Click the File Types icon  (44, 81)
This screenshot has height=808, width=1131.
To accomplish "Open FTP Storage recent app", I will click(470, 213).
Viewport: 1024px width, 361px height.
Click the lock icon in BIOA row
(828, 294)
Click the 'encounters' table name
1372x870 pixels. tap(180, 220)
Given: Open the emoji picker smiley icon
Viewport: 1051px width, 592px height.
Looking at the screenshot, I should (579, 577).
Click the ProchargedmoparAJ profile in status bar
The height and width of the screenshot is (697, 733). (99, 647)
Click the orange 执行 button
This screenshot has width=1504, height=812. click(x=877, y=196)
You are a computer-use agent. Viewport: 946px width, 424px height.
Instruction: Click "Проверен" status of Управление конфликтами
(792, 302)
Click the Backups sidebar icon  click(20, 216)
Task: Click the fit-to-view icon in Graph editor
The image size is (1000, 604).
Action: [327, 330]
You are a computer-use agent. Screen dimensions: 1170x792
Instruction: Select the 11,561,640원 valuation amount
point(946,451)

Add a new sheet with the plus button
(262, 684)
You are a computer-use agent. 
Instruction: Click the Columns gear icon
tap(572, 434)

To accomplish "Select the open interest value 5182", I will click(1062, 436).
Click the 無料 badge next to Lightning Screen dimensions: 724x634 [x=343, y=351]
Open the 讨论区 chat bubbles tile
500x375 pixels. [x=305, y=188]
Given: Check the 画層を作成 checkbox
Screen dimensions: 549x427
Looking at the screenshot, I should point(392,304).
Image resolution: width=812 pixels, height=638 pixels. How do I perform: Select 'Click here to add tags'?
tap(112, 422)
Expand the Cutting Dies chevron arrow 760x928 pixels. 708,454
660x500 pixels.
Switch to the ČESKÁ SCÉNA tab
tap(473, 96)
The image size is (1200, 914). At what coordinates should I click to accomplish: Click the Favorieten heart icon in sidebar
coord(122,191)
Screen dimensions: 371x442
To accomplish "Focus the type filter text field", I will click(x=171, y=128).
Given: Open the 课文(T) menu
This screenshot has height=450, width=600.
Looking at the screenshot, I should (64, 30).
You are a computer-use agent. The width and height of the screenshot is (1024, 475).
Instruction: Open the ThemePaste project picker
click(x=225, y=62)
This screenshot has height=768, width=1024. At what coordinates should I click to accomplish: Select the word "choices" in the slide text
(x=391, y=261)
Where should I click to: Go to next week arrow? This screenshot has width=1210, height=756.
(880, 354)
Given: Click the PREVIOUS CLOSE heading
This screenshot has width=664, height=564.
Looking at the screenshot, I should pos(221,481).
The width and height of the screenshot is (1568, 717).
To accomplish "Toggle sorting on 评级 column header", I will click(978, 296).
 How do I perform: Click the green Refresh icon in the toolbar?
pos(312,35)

=====

# Exercise aim
Exactly as written, please transcribe the lines from the start of the records above to the line that holds "Given: Open the emoji picker smiley icon", both ends included.

# Exercise output
Click the File Types icon  (44, 81)
This screenshot has height=808, width=1131.
To accomplish "Open FTP Storage recent app", I will click(470, 213).
Viewport: 1024px width, 361px height.
Click the lock icon in BIOA row
(828, 294)
Click the 'encounters' table name
1372x870 pixels. tap(180, 220)
Given: Open the emoji picker smiley icon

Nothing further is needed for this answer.